Books

Apostles of Reason, by Molly Worthen

In the spring of 1980 when I learned the improbable news that I had been accepted into a doctoral program, two people I much admired weighed in with their reactions. My adviser, for whom I had written a master’s thesis on biblical inerrancy, warned me darkly that the people at Princeton would “come after me” on the inerrancy question. I hoped that my father, an evangelical minister, might betray even a hint of pride that his eldest son had been admitted to study at an elite university. Instead, he became very quiet before expressing his fear that my intellectual pursuits would jettison my piety.

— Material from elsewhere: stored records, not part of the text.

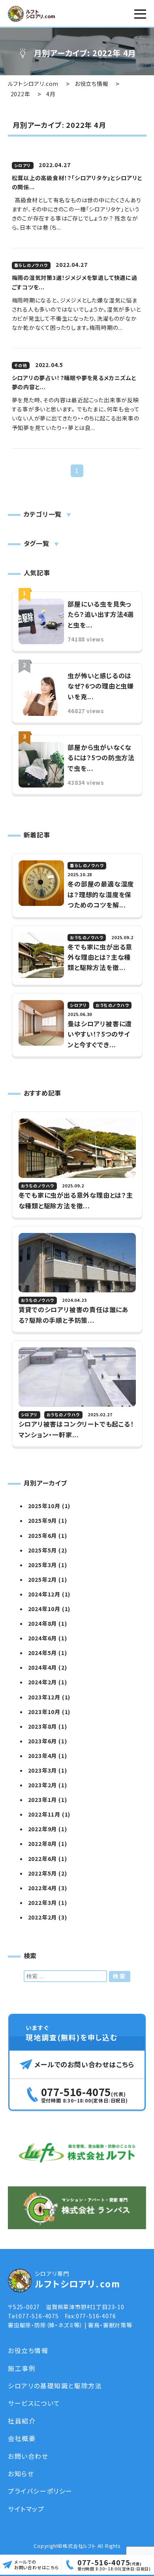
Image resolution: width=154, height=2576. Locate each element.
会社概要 (22, 2438)
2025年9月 (42, 1520)
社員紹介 (22, 2421)
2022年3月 (42, 1902)
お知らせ (21, 2473)
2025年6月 (42, 1535)
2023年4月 (42, 1756)
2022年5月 (42, 1873)
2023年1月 (42, 1800)
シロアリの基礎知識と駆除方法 (55, 2385)
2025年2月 (42, 1579)
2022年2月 (42, 1917)
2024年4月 (42, 1667)
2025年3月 (42, 1565)
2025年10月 (44, 1506)
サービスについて (34, 2403)
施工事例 (22, 2368)
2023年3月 (42, 1770)
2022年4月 (42, 1888)
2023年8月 (42, 1726)
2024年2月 (42, 1682)
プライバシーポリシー (40, 2491)
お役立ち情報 (28, 2350)
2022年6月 (42, 1859)
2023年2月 (42, 1785)
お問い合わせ (28, 2456)
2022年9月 (42, 1829)
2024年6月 (42, 1638)
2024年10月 (44, 1609)
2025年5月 (42, 1550)
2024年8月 (42, 1623)
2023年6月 (42, 1741)
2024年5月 (42, 1653)
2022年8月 (42, 1843)
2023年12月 (44, 1697)
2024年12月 (44, 1594)
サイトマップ (26, 2508)
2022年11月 (44, 1814)
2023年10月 (44, 1712)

I offer that anecdote (at the considerable risk of being overly self-referential) because it illustrates the tensions at play in Molly Worthen’s remarkable and textured study Apostles of Reason: The Crisis of Authority in American Evan­gelicalism. And I compound my transgression by recalling the title of a tract in the narthex of my father’s church back in the 1960s: “Missing Heaven by Eighteen Inches,” the distance between one’s head and one’s heart.

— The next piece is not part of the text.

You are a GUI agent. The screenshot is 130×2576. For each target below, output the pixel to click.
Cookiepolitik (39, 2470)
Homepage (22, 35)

Worthen, a historian at the University of North Carolina, constructs a kind of genealogy of ideas in American evangelicalism from the postwar period to the present. One strain, generally identified with neoevangelicalism and the early years of Fuller Theological Seminary, was really a form of presuppositionalism derived from the work of Cornelius Van Til, longtime professor at Westminster Theological Seminary, who argued that believers should not shy away from their conviction that all knowledge is derived from God and scripture. Another strain, more indebted to the Wesleyan-Holiness tradition (and often mistaken as anti-intellectual), eschewed arid rationalism in favor of a robust piety. At the heart of evangelicals’ conflicted identity, Worthen argues, is the “struggle to reconcile reason with revelation, heart with head, and private piety with the public square.”